**Exercise description**
Would you copy each line of the data below that has "computer"?

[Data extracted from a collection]
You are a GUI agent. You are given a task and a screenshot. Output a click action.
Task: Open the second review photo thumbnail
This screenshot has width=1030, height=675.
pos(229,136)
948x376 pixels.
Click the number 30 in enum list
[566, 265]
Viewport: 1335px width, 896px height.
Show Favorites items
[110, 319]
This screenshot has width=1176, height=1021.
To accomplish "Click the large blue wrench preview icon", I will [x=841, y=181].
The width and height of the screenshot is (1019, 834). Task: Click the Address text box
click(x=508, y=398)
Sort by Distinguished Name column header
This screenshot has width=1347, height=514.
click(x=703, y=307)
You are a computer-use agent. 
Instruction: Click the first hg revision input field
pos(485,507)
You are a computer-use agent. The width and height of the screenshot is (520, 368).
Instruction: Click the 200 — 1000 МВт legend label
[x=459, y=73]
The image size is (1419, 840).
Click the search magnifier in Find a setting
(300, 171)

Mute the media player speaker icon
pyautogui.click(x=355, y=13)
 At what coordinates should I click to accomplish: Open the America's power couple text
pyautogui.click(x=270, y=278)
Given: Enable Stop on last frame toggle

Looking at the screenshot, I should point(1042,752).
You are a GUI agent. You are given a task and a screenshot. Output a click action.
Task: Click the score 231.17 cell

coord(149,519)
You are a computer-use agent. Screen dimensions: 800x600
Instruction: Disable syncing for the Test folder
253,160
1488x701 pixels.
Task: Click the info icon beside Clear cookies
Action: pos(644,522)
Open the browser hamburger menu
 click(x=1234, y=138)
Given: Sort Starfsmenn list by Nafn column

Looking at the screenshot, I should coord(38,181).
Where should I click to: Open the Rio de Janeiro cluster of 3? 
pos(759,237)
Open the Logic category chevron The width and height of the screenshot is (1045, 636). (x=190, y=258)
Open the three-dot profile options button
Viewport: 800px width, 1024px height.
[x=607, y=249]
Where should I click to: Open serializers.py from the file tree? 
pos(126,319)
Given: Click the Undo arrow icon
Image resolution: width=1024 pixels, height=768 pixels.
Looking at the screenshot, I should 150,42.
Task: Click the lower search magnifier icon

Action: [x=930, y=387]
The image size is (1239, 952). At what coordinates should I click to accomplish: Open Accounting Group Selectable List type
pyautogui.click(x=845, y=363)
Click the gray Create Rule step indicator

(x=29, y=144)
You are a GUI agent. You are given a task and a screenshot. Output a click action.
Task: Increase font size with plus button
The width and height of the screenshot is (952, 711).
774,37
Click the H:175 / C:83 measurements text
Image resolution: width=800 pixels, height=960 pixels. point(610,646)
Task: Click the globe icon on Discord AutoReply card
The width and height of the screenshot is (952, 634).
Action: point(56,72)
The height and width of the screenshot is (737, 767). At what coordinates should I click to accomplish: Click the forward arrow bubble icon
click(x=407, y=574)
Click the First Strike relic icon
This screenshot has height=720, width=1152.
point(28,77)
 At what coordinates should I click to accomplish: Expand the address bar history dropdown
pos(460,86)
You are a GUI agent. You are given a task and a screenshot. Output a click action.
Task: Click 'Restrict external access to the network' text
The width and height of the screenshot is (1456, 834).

**Exercise result**
You are a computer-use agent. 
You are a computer-use agent. The width and height of the screenshot is (520, 368).
You are a computer-use agent. Screen dimensions: 800x600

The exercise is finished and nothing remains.